The problem of finding a function DeleteRepetitons which 
removes duplicates from a list without sorting the result.
was raised recently by Preston Nichols.

For example,
In[1] := DeleteRepetitions[{3,1,2,3,3,2,4,1}]
Out[1] = {3,1,2,4}

In[2] := DeleteRepetitions[{b,a,b,a,c,a}]
Out[2] = {b,a,c}

Preston's solution of this problem is 
DeleteRepetitions[X_] :=
  Take[X, #] & /@
      Sort[First /@
          (Position[X, #] & /@
              Union[X])] // Flatten

Alan Hayes communicated a neat solution due to Carl Woll:
DeleteRepetitions[X_] :=
  Block[{t}, t[n_] := (t[n] = Sequence[]; n); t /@ X]
 
 Several other solutions were communicated by Bob Hanlon. 

I would like to try to explain here why and how Woll's
elegant solution works. First, the "function" f defined
by   
		  ClearAll[f]
		  f[x_] := (f[x] = nil; x)  
		  
has the following property: If a appears for the first 
time as an argument of f, we have   
                   f[a] = a.
After that we always get 
		        f[a] = nil
(Instead of nil we can put anything: {}, Sequence[],...)

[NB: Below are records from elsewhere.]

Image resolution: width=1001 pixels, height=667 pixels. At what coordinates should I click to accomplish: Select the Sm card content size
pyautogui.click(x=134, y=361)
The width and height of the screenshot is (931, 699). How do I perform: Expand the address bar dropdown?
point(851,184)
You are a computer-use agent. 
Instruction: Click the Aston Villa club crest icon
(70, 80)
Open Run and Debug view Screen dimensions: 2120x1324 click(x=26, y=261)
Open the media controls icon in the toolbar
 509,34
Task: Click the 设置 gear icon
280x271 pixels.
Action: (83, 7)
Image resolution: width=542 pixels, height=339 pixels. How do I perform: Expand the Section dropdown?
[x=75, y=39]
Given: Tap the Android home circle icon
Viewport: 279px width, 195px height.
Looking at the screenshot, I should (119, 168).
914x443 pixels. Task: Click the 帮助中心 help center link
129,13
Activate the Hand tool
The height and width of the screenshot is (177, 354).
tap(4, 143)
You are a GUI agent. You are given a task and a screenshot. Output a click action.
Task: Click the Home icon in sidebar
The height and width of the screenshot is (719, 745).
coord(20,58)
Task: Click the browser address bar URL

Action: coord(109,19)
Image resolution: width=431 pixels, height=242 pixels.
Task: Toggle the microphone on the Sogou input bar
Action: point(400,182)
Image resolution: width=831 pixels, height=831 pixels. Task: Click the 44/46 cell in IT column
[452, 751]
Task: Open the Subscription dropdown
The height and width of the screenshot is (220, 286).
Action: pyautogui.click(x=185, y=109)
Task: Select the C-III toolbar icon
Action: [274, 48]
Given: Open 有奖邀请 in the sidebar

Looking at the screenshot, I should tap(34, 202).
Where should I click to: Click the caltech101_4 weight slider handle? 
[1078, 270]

People more familiar with "functions" that have memory
could probably say more about this definition. Then 
perhaps a satisfactory mathematical theory could be worked 
out.

Before using this "function", we always have to erase
it for obvious reasons from memory :

In[3] :=     ClearAll[f]
		  f[x_] := (f[x] = nil; x)  
		  Map[f,{3,1,2,3,3,2,4,1}]
Out[3]=     {3, 1, 2, nil, nil, nil, 4, nil}

So to get the function DeleteRepetitions, we only have to 
remove nil prom this list. This can be done, for instance by 
writing 		  

In[4] :=     ClearAll[f]
		  f[x_] := (f[x] = {}; x)  
		  Map[f,{3,1,2,3,3,2,4,1}] / /Flatten
Out[4]=     {3, 1, 2, 4}

Here Map[f,{3,1,2,3,3,2,4,1}] produces the list
            {3,1,2,{},{},{},4,{}}
which is flattened to {3, 1, 2, 4}.

Using Sequence[] we can save this last step:

In[5] :=     ClearAll[f]
		  f[x_] := (f[x] = Sequence[]; x)  
		  Map[f,{3,1,2,3,3,2,4,1}]
Out[5]=     {3, 1, 2, 4}

The reason for this is that  Map[f,{3,1,2,3,3,2,4,1}]
produces the set 
  {3,1,2,Sequence[],Sequence[],Sequence[],4,Sequence[]}
which flattens itself automatically into {3, 1, 2, 4}.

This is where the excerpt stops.